I gotta say, I do think most of you are whining old (diabetic [heh - wait, don't shoot!]) farts, because I was with my sister who I hadn't seen in forever, and a friend who never watches baseball. I was able to catch up with the former, and to explain everything going on to the latter, and neither said a word about the noise, and no one noticed it. (I do hate the graphic demands for noise, but I forget them in 2 seconds flat anyhow.)
(Also, as long as we're talking up A ball, I far prefer the Staten Island Yankees experience to the Coney Island Mets experience.)
This is exactly true, though the theory that it's adrenaline that causes the behavior is unconfirmed as of yet. The bottom line though, is that when bars and restaurants play up-tempo music a louder volumes, customers in the bar drink faster and order more rounds, while customers in the restaurant drink more, eat faster and turn tables for the next customer in line.
With regard to ballpark experience, I welcome you all to my cranky-old-man worldview.
Like a fungus?
The only good thing one can say about "Thank God I'm A Country Boy" is that it is not "Cotton Eyed Joe."

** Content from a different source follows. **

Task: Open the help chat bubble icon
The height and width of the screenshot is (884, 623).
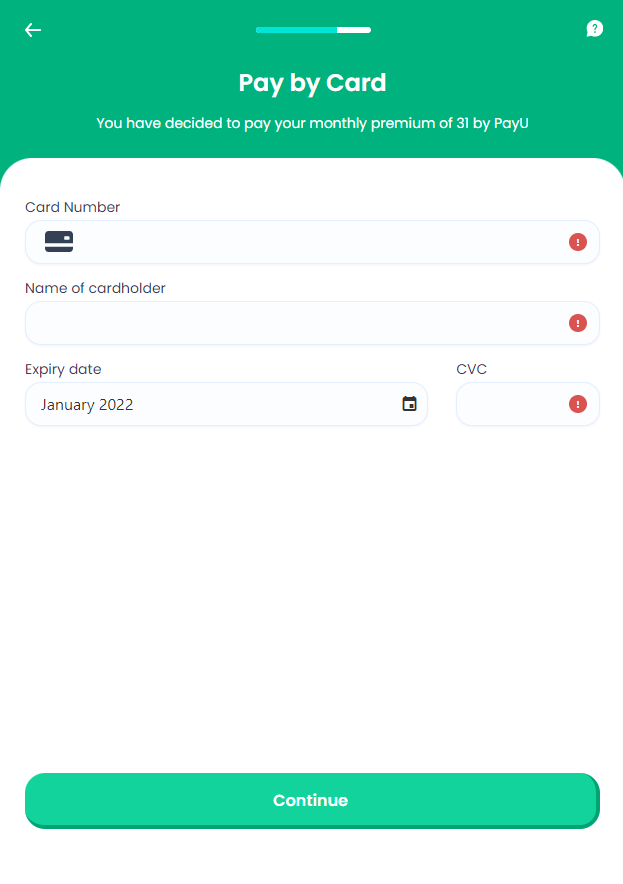Action: pos(594,29)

I guarantee she would have noticed it last year at the Camden Yards meet-up. You literally had to scream over the music for your seat neighbor to hear you, and literally the only time it stopped was from the time the pitcher released the ball until the time that the play was completed.
It's one thing when the noise is organic, i.e. from the crowd itself, and non-amplified. That's the kind of noise caused in spontaneous reaction to an actual play on the field, or in anticipation of a play, and it's part of what makes a live game preferable to the TV version, other factors being equal.

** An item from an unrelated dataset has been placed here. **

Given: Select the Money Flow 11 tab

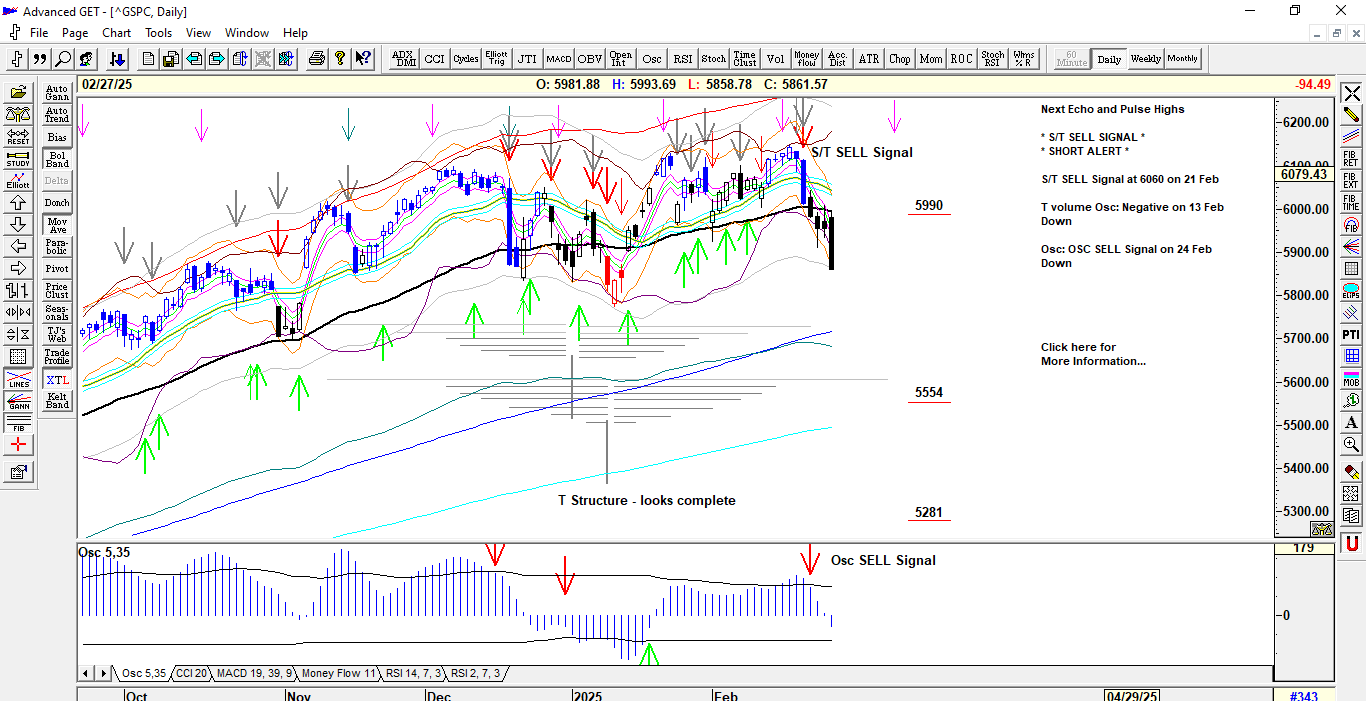Looking at the screenshot, I should [339, 674].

But you can't compare real crowd noise, or organ music a la Wrigley Field, to the sort of hyper-amplified and non-game related crap that some parks (maybe not CitiField) feel obliged to impose on us from the time the gates open to the time the last fan has left. The former is part of the natural rhythm of the game. The latter just tries to force the issue in the most obnoxious in-your-face manner.
But what I'd really love to see would be a vuvuzela vs. loudspeaker music smackdown, which would be the logical extension of every cheesy marketing gimmick we've had over the past 30 years. And it would be kind of a hoot to hear the complaints from both sides, that their own particular form of imbecility was being drowned out by the other. I'm only a bit surprised that nobody's yet tried it.
The single, solitary thing.
Oh, good God. I heard that in Tampa last week. I was instantly seeking out the weaker patrons to fight.
By the way, let it be said that I'm quite the fan of Turner Field. I could just do with about 5000% less John ####ing Denver.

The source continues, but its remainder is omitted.